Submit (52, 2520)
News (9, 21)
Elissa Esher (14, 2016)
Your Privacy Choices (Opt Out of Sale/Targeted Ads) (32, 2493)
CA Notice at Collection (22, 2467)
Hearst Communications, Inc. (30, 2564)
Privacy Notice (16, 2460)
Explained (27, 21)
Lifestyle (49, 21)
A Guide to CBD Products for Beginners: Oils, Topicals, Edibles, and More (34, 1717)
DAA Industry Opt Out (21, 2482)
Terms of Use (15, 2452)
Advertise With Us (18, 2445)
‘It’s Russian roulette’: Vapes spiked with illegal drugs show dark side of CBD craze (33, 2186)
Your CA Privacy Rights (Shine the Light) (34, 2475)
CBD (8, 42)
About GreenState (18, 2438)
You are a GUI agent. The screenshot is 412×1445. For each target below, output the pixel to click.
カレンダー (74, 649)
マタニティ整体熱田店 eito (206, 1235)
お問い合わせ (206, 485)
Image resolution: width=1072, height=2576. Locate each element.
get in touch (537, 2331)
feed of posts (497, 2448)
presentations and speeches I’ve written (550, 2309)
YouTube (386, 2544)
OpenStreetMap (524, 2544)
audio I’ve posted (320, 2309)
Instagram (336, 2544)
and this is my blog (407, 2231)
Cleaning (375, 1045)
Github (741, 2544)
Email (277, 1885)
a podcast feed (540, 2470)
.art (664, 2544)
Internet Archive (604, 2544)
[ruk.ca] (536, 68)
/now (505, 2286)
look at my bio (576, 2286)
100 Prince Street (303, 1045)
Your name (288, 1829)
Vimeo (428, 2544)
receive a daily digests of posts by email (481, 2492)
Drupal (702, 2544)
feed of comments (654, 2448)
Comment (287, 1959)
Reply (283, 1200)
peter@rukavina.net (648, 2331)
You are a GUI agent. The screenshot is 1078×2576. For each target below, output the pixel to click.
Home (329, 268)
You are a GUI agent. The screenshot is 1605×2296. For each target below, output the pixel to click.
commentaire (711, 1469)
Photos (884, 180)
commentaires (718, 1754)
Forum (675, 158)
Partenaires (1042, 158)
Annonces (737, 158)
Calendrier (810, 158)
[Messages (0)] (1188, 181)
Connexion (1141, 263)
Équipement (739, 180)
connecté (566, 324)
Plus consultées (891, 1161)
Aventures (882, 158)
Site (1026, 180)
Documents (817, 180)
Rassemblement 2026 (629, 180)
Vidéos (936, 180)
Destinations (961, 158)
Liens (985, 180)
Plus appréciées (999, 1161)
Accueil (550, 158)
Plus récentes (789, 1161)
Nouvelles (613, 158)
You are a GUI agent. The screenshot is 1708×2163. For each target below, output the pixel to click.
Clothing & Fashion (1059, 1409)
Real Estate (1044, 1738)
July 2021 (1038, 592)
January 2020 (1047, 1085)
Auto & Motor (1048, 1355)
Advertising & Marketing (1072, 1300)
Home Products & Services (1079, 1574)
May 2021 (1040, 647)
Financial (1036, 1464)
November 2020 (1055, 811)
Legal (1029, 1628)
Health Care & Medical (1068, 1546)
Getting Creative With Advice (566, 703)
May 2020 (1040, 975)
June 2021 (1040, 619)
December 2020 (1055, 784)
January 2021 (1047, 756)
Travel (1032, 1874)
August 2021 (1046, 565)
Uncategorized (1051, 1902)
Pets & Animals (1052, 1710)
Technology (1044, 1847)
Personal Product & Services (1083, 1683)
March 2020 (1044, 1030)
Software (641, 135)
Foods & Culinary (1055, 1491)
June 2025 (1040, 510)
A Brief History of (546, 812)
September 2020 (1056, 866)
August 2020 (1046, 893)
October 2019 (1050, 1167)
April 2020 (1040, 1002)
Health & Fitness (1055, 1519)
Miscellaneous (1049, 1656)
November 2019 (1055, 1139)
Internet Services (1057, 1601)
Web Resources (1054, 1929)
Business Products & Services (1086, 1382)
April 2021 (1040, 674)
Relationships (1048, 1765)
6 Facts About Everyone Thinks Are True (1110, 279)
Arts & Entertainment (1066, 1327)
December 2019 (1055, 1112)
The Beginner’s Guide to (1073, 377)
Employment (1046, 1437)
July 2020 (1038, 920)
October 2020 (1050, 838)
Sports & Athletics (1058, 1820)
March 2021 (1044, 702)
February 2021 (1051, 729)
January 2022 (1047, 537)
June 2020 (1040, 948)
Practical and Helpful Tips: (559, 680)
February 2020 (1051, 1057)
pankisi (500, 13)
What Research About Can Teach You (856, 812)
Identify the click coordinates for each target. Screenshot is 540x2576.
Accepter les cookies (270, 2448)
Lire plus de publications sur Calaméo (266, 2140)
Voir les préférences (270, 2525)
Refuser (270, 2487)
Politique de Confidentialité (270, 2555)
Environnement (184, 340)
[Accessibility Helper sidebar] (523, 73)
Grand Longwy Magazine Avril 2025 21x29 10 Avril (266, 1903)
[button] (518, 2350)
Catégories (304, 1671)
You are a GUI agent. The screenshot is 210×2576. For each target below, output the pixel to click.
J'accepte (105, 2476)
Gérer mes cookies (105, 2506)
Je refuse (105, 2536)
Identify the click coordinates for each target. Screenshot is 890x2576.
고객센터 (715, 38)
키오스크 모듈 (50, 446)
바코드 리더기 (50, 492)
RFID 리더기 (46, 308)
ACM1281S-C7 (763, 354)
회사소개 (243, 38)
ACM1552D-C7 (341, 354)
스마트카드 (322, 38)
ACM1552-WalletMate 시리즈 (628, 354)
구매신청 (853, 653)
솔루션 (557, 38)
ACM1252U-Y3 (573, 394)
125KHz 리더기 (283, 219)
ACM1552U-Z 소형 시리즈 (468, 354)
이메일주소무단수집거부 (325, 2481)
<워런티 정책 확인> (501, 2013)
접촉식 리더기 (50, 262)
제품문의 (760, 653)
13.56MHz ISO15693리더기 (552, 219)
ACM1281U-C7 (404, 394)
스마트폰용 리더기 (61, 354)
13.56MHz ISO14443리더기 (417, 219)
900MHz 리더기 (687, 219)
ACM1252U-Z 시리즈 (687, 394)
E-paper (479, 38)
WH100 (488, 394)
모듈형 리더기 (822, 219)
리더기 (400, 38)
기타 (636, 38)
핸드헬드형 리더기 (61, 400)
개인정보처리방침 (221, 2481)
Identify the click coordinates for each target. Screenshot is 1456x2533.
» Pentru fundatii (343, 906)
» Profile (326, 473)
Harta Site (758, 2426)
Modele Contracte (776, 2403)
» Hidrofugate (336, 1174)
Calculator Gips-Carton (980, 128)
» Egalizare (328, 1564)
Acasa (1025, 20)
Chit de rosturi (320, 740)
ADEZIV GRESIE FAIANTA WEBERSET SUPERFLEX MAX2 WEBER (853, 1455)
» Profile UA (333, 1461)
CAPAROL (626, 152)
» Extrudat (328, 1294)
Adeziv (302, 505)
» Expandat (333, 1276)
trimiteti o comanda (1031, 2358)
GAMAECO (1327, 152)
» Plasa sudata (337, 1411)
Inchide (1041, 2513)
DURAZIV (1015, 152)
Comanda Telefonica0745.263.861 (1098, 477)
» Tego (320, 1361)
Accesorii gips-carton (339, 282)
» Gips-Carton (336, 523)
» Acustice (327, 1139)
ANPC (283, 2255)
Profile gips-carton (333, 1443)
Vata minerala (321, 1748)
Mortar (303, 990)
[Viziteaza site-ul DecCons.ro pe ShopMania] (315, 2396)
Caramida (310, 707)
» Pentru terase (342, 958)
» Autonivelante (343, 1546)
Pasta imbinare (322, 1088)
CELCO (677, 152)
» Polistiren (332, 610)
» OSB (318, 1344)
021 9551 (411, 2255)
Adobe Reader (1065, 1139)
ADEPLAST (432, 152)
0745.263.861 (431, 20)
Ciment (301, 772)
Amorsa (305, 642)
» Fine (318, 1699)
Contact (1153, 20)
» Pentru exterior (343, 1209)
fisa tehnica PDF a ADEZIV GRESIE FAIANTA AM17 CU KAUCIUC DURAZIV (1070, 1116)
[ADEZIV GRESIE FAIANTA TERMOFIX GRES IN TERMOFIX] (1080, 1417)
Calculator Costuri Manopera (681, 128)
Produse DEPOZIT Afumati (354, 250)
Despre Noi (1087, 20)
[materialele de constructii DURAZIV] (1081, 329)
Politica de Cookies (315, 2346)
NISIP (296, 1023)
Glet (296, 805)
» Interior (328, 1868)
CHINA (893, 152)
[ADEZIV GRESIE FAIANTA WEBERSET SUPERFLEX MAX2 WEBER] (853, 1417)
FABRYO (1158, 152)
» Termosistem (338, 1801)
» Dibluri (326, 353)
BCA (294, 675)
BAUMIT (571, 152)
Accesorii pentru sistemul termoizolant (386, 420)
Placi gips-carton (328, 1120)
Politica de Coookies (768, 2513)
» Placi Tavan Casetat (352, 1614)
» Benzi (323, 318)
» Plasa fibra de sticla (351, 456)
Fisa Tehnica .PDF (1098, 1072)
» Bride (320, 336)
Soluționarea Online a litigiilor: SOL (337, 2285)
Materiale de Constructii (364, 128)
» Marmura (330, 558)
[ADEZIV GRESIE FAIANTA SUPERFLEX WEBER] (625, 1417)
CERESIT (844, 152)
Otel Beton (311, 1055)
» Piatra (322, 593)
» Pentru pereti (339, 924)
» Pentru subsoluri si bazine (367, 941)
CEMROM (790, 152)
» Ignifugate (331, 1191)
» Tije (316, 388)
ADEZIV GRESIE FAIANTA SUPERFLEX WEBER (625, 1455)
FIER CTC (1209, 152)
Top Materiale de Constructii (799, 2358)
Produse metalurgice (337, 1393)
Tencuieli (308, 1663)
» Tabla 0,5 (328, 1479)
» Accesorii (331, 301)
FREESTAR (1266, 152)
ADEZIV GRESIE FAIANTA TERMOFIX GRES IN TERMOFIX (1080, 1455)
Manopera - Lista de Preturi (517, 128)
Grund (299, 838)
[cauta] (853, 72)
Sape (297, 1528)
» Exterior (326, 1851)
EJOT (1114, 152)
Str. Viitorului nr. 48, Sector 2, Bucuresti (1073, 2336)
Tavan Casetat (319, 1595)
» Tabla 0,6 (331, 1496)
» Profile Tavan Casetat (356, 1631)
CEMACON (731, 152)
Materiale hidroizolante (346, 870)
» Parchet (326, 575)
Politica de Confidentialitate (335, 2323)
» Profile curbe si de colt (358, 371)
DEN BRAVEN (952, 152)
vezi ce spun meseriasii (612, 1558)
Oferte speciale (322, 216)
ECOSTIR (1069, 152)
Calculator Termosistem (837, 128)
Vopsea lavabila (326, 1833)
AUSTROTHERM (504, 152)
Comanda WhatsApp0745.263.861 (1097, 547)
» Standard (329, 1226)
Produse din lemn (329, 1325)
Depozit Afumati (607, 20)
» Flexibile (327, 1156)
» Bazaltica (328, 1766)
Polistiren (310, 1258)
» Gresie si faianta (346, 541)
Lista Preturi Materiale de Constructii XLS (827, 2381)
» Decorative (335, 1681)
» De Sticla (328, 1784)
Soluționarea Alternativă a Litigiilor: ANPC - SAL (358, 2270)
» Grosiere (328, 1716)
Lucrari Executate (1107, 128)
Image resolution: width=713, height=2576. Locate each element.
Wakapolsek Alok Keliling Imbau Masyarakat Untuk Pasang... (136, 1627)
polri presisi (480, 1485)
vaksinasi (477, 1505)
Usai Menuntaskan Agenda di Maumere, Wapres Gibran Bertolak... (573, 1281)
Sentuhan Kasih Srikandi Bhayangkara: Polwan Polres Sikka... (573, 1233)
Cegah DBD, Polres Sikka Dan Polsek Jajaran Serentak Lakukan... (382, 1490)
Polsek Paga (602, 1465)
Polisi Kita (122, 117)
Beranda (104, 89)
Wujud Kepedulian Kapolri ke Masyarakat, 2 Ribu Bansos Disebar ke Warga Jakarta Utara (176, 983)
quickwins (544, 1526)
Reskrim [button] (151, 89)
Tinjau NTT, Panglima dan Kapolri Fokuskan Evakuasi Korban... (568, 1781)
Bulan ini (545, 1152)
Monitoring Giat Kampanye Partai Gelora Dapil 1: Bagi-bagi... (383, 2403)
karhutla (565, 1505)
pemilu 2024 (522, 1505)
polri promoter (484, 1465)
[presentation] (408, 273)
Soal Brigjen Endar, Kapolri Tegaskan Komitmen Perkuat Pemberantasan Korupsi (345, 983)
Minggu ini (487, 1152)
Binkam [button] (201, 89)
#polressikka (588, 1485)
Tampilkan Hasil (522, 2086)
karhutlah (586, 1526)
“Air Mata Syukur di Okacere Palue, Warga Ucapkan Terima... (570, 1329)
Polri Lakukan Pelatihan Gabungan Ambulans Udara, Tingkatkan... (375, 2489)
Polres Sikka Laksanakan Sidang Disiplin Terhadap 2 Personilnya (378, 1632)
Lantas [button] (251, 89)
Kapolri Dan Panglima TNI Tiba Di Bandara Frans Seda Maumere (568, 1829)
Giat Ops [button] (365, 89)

EXERCISE INSTRUCTIONS = All that is needed is the opening run of the data, given again exactly: please include every line from the first through the line with "craze (33, 2186)", both ends kept.

REPLY TO THE EXERCISE =
Submit (52, 2520)
News (9, 21)
Elissa Esher (14, 2016)
Your Privacy Choices (Opt Out of Sale/Targeted Ads) (32, 2493)
CA Notice at Collection (22, 2467)
Hearst Communications, Inc. (30, 2564)
Privacy Notice (16, 2460)
Explained (27, 21)
Lifestyle (49, 21)
A Guide to CBD Products for Beginners: Oils, Topicals, Edibles, and More (34, 1717)
DAA Industry Opt Out (21, 2482)
Terms of Use (15, 2452)
Advertise With Us (18, 2445)
‘It’s Russian roulette’: Vapes spiked with illegal drugs show dark side of CBD craze (33, 2186)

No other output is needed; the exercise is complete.